Love Living, Quit Hating, Everyone Relating

Commitment

In Uncategorized on October 21, 2010 at 8:00 am

 written by Swag  

Maybe it’s because I am close to the end of a particular stage in my life. Maybe it’s because I’m getting older. Maybe I am just ready. I’m not quite sure yet but I’ve been thinking about the idea of commitment much more frequently lately.

It has recently dawned on me that I don’t really understand what commitment is. I mean, you can be committed to having a good time with your partner but that doesn’t mean you are committed to staying with them for the long haul. If I am committed to the relationship, am I obligated to stay with someone who isn’t good for me? Am I obligated to stay in an unhealthy relationship?

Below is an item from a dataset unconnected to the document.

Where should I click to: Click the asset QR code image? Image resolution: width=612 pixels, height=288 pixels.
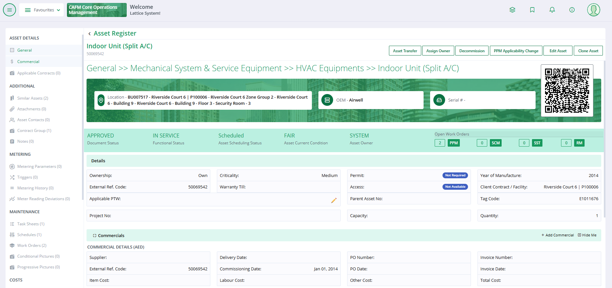tap(567, 90)
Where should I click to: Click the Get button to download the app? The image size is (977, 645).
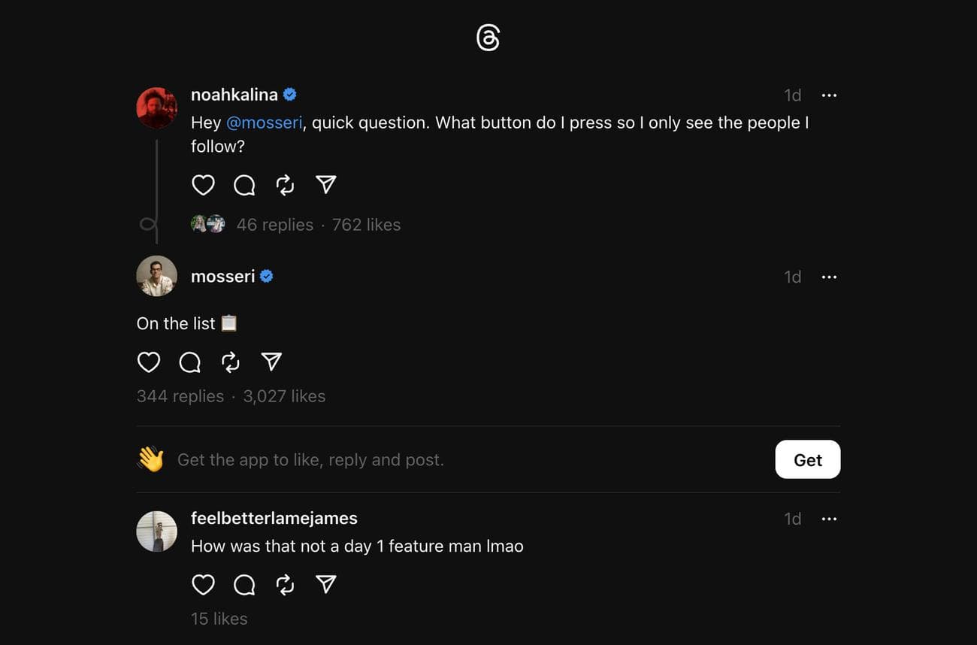click(807, 459)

For me to truly be committed in any relationship, I have to be committed to the growth of that relationship. I have realized that every relationship has its hiccups. Every couple has to deal with conflict in some form. I have also realized that conflict isn’t inherently bad. It can lead two committed individuals to more equal footing, to more stable trust, and to more intimate encounters. This is, of course, if the conflict is resolved in a positive manner.

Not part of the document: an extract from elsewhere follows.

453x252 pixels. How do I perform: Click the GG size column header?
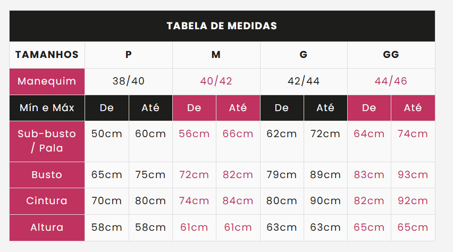click(391, 55)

In my eyes committment is actually a motivator. It’s based on a mutual acknowledgement of a desire to be better tomorrow than you are today with your significant other rather than without them.

Mutual Acknowledgement

Are my partner and I able to acknowledge our commitment towards a better future? Are we dealing with unequal commitment levels? Unfortunately, emotional investment is not directly correlated with commitment. For some people emotional investment occurs at an astonishing pace. They fall hard and they fall fast. They over invest, very quickly, in order to display and elicit a commitment level that has not yet manifested. While attempting to get their partners commit, individuals, who invest too soon, also work hard to convince themselves that they are committed. Rather than being committed to the growth of the relationship from an honest, trusting, and intimate standpoint, they are committed only to their fantasy of a relationship. A fantasy that usually does not involve any conflict or personal change. People dealing with this issue are usually seeking some form of permanent acknowledgement of their worthiness. A relationship is the best answer they have for the question: “How do I get love?”

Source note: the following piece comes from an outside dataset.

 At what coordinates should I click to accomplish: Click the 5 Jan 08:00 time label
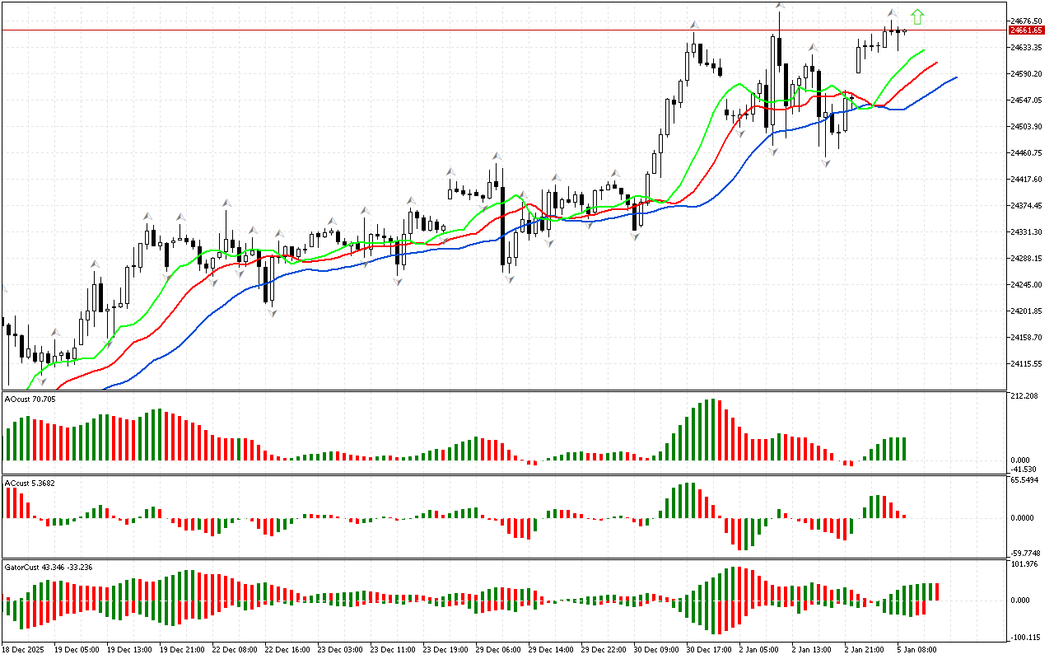point(914,650)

Mutual acknowledgment is necessary because both individuals need to be willing to do what it takes to grow up as a person for the benefit of the relationship.

An “Us/We” perspective

Baby, I just got a raise. Now I can get that motorcycle I want.

Baby, we just got a raise. Now we can afford to buy a house.

The example above, is for simplicity’s sake. Being committed in a relationship means that you inevitably change the way you view and process the world and the events that occur around you. It’s more than just consideration for your partner’s feeling’s, it’s an ownership of their well-being and livelihood. I don’t want to minimize the importance of being a unique individual while in a relationship, but in regards to how you approach life, I would assume that self-preservation should become less of a priority. Mutual self-sacrifice should become the go-to tool for relationship success and not just a last resort. A better “me” can be the focal point but a better “us/we” is the big picture.

Future Focus

Not being committed to a better future in a relationship means stagnation. While the heart can be focused on the present with appreciation and joy, the mind must be focused on the future with awareness and honesty. Without this, it is very easy to fall into the trap of complacency and believe that the joys of today will guarantee tomorrow. As a relationship grows, the emotional investment required grows and when complacency sets in, investment in the relationship levels off. Why invest more than you currently are when you already have what you want?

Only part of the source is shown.